[general][lang] monolithic components considered harmful

Rodney Waldhoff Mon, 30 Dec 2002 15:47:24 -0800

It may seem that I'm picking on [lang] here, but that's not my intention.
I just feel like I'm watching an impending train-wreck, and intend to
throw the switch while there's still time.


The Jakarta-Commons charter suggests (well, literally requires [0]) that:

"Each package must have a clearly defined purpose, scope, and API -- Do
one thing well, and keep your contracts"

and suggests in a number of ways that small, single-purpose components are
preferable to monolithic ones.  (Perhaps most succinctly as "Place types
that are commonly used, changed, and released together, or mutually
dependant on each other, into the same package [and types that are not
used, changed, and released together, or mutually dependent into different
packages].)  Yet there seems to be an increasing tendency here toward
lumping discrete units into monolithic components.

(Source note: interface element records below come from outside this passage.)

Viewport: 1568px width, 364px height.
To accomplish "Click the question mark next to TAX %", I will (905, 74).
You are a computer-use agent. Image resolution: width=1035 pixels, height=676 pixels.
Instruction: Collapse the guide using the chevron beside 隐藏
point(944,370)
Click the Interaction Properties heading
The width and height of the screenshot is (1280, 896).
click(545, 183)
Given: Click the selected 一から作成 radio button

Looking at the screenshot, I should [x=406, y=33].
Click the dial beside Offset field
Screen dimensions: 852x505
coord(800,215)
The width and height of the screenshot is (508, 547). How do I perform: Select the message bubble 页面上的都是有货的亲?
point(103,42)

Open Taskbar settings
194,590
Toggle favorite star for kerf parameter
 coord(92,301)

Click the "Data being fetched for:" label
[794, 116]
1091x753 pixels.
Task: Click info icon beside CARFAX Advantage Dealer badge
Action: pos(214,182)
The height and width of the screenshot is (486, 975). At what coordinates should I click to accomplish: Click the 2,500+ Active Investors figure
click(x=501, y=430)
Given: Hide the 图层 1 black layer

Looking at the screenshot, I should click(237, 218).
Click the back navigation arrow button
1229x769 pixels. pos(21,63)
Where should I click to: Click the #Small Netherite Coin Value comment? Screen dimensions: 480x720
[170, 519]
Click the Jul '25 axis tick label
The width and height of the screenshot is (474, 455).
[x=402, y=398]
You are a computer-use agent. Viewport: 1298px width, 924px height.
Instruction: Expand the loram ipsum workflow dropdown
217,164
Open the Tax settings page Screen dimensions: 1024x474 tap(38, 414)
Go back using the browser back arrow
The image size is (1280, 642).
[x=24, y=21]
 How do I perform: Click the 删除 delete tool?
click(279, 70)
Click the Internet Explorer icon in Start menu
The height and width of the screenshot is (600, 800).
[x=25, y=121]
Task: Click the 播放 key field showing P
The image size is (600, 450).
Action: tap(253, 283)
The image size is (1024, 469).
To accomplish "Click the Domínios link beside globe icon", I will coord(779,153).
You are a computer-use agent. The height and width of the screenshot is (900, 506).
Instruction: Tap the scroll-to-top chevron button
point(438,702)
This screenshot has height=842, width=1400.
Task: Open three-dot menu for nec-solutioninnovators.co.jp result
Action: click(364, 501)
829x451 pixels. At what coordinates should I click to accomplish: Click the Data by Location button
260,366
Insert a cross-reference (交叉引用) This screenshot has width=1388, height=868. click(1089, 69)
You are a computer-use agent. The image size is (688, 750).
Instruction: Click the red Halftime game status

Allow me justify this position.

The arguments in favor of monolithic components I've seen seem to boil
down to concerns about minimizing dependencies and preventing
circularities.  This may seem superficially correct, but it is misguided.
The number of JARs I need to have in my classpath is at best an indirect
metric for the absence or presence of dependency issues, and at worst a
misleading one.  Adding a new JAR to the classpath is a trivial issue, and
tools like Maven [1], ClassWorld's UberJar [2], Commons-Combo [3] and even
Java Web Start [4] make it even less of an issue (for better or worse).
The real concerns here should be those of configuration management. For
example, which version of X does Y require, and is that compatible with
the version of X that Z requires?  How many applications will be impacted
by a given change?  How small can I make my (end-user) application?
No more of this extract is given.